The days when Machine Learning (ML) models were confined to the Data Scientist’s laptop are over. Today, the true potential of ML is realised when models are deployed and integrated into the company’s processes. Multidisciplinary teams are needed to achieve this level of integration. As well as Data Scientists these teams include Machine Learning Engineers, Backend Developers, UX Researchers, Product Managers etc.
In this blog post, we’ll deep dive into the multidisciplinary team working on all the Machine Learning models behind Infojobs, one of Adevinta’s marketplaces in Spain. Get ready to discover how our team is structured, and how that structure has allowed ML models to escape from the Data Scientists’ laptops to deliver true business and product impact.
Where are we coming from?
Some years ago, it was usual that ML projects were implemented by a standalone Data Science or Data team, acting as an agency to other product or business teams. Data Scientists would work in isolation, receiving a list of requirements from the business, and implement a solution that would run on their computer (or a company R or Python server if you were lucky).
It is hard to believe now, but we are talking about a time when GIT wasn’t used by Data Scientists, code could get lost and wouldn’t be reproducible, and unit or integration tests were complete unknowns. This had many risks in terms of consistency, reproducibility and correctness. But this also meant the potential impact of the Data Science work was limited to offline models that would be used for retrospective insights, analysis or very specific applications.
How we got to where we are now
The ML field has evolved a lot over the last few years. This has meant not only the arrival of crazy new models like the ones from Generative AI, but also improvements in ways of working as the technology reaches some level of maturity.
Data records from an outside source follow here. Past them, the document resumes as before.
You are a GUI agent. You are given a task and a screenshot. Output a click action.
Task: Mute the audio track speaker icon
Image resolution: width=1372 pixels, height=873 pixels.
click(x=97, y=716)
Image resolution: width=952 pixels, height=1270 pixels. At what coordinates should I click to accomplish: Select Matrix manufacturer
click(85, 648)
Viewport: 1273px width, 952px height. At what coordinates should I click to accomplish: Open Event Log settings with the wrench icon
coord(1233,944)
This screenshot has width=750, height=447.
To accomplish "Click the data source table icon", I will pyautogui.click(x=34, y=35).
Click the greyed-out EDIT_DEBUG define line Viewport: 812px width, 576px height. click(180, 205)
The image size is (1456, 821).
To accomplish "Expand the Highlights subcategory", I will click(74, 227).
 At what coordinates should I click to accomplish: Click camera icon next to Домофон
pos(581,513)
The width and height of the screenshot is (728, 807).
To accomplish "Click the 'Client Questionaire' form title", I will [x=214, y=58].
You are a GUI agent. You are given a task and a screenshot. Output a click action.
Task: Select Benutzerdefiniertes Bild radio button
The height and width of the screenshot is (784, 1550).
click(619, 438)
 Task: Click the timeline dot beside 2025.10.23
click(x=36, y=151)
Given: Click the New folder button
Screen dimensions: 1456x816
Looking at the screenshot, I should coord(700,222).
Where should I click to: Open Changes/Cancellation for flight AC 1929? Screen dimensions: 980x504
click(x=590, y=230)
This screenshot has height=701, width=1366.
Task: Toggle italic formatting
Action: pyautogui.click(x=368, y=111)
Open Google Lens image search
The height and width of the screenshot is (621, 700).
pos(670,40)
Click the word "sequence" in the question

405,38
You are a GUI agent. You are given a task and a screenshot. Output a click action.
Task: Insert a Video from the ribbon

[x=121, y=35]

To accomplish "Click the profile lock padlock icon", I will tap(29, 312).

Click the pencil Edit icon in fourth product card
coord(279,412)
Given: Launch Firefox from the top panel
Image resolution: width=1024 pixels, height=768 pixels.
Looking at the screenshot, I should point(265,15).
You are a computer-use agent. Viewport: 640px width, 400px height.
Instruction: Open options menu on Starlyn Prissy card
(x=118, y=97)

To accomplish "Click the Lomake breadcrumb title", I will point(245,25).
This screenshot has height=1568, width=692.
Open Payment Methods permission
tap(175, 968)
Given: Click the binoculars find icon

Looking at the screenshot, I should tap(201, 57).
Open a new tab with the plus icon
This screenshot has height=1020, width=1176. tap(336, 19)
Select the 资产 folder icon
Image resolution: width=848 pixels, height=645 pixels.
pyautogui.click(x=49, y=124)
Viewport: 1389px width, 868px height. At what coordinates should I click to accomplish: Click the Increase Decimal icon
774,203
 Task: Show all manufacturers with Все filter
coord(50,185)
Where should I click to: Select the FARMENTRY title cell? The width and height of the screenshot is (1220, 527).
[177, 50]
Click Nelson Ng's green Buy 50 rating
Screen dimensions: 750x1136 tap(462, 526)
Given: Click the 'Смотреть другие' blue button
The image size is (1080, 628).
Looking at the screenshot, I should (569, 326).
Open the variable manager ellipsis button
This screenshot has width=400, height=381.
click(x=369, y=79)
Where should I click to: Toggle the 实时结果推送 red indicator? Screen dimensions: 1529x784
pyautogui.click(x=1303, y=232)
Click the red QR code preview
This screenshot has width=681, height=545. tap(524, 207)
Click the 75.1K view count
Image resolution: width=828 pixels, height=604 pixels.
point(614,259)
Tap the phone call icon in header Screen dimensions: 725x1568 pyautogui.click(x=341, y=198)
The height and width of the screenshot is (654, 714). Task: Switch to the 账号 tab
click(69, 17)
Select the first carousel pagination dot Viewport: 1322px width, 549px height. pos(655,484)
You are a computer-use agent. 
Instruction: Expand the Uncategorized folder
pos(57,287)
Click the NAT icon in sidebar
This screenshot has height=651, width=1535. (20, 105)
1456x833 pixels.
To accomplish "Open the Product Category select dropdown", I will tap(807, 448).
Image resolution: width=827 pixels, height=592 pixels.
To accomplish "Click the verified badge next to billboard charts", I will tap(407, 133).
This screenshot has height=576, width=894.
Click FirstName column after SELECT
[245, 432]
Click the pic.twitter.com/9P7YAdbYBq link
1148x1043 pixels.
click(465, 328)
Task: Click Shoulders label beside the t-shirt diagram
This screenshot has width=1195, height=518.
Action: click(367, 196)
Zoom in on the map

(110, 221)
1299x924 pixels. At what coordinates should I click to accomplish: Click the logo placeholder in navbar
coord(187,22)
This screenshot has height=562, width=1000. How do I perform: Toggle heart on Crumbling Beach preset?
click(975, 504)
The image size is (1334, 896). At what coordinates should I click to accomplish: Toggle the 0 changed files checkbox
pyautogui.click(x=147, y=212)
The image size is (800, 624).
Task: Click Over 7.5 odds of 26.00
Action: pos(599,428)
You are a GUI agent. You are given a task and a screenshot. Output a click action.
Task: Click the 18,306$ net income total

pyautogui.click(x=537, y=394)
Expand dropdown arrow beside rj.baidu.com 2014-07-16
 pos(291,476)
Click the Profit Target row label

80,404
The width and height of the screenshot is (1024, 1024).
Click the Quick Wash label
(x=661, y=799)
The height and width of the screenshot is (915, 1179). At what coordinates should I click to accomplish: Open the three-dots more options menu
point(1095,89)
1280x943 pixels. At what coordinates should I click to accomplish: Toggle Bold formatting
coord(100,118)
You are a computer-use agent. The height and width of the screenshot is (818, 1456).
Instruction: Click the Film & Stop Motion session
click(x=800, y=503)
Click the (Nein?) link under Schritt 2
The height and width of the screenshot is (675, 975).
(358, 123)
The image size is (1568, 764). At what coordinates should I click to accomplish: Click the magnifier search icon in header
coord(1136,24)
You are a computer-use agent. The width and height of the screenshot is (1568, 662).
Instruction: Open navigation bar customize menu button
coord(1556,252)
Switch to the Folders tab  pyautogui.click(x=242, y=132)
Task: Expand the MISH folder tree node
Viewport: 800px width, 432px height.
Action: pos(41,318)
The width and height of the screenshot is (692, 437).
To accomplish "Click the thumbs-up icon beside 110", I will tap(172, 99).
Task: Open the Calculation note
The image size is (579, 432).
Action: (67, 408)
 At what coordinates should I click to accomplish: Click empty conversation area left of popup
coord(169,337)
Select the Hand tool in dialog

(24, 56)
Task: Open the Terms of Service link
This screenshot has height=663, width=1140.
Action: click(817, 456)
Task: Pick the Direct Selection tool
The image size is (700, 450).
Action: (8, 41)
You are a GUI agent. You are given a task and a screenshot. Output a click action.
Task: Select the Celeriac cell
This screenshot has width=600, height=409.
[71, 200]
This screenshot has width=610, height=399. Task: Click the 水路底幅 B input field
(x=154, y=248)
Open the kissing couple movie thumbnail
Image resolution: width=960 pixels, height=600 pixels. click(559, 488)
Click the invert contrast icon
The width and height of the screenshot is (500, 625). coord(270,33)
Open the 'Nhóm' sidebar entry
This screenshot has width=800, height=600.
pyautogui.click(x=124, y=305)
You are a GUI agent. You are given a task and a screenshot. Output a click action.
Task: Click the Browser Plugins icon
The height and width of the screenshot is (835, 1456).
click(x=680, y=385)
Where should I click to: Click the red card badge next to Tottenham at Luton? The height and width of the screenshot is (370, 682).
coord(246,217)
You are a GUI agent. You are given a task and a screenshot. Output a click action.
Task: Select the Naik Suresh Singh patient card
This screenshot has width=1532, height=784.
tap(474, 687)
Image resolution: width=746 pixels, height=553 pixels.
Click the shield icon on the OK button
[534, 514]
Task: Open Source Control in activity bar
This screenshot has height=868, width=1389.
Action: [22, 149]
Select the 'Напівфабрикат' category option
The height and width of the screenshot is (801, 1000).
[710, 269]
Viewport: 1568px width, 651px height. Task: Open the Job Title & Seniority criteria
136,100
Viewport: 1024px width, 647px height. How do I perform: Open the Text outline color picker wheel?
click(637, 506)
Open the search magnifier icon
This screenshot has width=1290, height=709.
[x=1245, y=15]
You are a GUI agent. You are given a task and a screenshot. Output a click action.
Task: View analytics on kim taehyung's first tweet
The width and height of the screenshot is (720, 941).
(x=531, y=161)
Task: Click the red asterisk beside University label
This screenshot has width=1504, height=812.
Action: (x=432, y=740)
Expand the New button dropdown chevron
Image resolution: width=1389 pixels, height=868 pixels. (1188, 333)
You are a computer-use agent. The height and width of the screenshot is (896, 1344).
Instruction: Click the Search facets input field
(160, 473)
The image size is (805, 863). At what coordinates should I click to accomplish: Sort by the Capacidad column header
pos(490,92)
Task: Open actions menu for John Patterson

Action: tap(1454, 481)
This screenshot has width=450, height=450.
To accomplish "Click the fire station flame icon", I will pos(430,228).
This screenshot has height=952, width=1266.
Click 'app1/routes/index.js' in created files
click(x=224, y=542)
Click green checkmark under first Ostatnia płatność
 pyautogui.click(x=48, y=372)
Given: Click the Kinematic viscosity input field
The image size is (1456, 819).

This maturity translates into teams having taken many of the software development best practices (git, testing etc.), but also the emergence of MLOPs: the field focused on taking models to production, and maintaining and monitoring them.
All this has led to:
- Greater robustness, correctness and reliability of ML models, code and processes.
- The ability to leverage ML models from new perspectives, by integrating models and predictive outputs into the company processes.
- The need to extend teams to enable complete end-to-end development and exploitation of the ML models.
Where we are now
The evolution of Machine Learning, both from an industry perspective and a company perspective, has influenced the current setup of our ML team in InfoJobs. Here’s what the team looks like:
Our Data Scientists:
- Lay the foundation by designing and training the ML models.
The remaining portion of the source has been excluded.